In 15:7 God speaks more saying, “And He said to him, “I am the LORD who brought you out from Ur of the Chaldeans to give you this land to possess.” Here we see God restate what He has done for Abram. He had brought him out, to give him this land to possess. Sound familiar to anyone? Except for the recipient, v7 is identical with what Israel will hear God say after He rescued them from Egypt. Exodus 20:2 say “I am the LORD your God, who brought you out of the land of Egypt, out of the house of slavery.” So what God tells Abram in 15:7 as He confirms His covenant with Abraham foreshadows what God will tell Israel as He confirms His covenant with them on Mt. Sinai.[11] Which also shows us that the two most foundational events for the people of Israel, Abraham’s calling and the Exodus, begin with statements of God’s gracious work of delivering them, Abram out of Ur, and Israel out of Egypt.[12]

But in v8 Abram responds with another question. “But he said, “O Lord GOD, how am I to know that I shall possess it?” You might think this is a silly question, didn’t Abram in v6 put his faith in the Lord? Why now are there more questions? Well, perhaps because true faith will at times exist alongside deep questions. Not all have to struggle in order for their faith to be real, but it doesn’t follow that those do struggle and have deep questions lack true faith. We see Abram’s faith and his questions. And God hears him, and responds with instructions.

15:9-11, “He said to him, “Bring Me a heifer three years old, a female goat three years old, a ram three years old, a turtledove, and a young pigeon.” And he brought him all these, cut them in half, and laid each half over against the other. But he did not cut the birds in half. And when birds of prey came down on the carcasses, Abram drove them away.”

Abram knew what this meant. In this culture instructions like this could only mean one thing. A covenant is about to made, or more literally cut. This custom was simple, but profound. When two parties desired to make a solemn oath or a promise to one another they would gather up some animals, cut them in half, place the animal parts on opposite sides of each other making a path, and then the two parties would walk through the animal parts together, displaying that if they don’t hold up their end of the promise, what has happened to these animals will happen to them. So you see, the purpose of such a ritual was to bind one another together, with the result of either blessing or curse.[13]

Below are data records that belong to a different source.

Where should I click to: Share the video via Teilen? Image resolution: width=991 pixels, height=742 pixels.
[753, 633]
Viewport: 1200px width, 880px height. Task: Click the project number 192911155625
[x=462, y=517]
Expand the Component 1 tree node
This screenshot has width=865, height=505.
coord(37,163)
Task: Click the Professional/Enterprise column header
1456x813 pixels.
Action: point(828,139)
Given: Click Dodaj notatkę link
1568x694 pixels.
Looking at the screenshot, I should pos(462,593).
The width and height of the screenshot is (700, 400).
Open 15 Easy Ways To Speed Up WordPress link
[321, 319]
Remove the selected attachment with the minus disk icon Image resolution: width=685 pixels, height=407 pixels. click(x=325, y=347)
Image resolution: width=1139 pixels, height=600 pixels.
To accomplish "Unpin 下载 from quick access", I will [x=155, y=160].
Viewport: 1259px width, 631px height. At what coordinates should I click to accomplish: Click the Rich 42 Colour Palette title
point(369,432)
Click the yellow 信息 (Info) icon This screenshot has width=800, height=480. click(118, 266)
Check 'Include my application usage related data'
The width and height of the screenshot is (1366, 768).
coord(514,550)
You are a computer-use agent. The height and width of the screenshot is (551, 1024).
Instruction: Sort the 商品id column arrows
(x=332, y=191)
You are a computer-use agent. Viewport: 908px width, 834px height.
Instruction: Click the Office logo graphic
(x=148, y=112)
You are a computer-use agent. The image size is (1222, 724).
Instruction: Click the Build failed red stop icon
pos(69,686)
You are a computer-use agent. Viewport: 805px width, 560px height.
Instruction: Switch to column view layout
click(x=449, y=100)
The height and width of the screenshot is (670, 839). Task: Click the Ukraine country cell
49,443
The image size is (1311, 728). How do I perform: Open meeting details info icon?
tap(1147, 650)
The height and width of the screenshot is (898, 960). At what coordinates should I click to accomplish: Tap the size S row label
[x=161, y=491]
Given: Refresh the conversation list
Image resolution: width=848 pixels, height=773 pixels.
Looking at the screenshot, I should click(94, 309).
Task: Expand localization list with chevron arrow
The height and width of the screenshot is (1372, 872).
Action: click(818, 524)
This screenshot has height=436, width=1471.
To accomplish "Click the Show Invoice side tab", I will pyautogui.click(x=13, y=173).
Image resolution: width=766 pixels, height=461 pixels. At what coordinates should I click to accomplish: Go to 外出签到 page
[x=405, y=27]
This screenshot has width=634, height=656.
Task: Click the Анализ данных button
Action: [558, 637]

Abram did this, cutting all the animals he gathered in half except the birds (probably because they were too small), and for a time had to protect it from birds, perhaps because they were trying to eat the animal remains.

Now see v12-16, “As the sun was going down, a deep sleep fell on Abram. And behold, dreadful and great darkness fell upon him. Then the LORD said to Abram, “Know for certain that your offspring will be sojourners in a land that is not theirs and will be servants there, and they will be afflicted for four hundred years. But I will bring judgment on the nation that they serve, and afterward they shall come out with great possessions. As for you, you shall go to your fathers in peace; you shall be buried in a good old age. And they shall come back here in the fourth generation, for the iniquity of the Amorites is not yet complete.”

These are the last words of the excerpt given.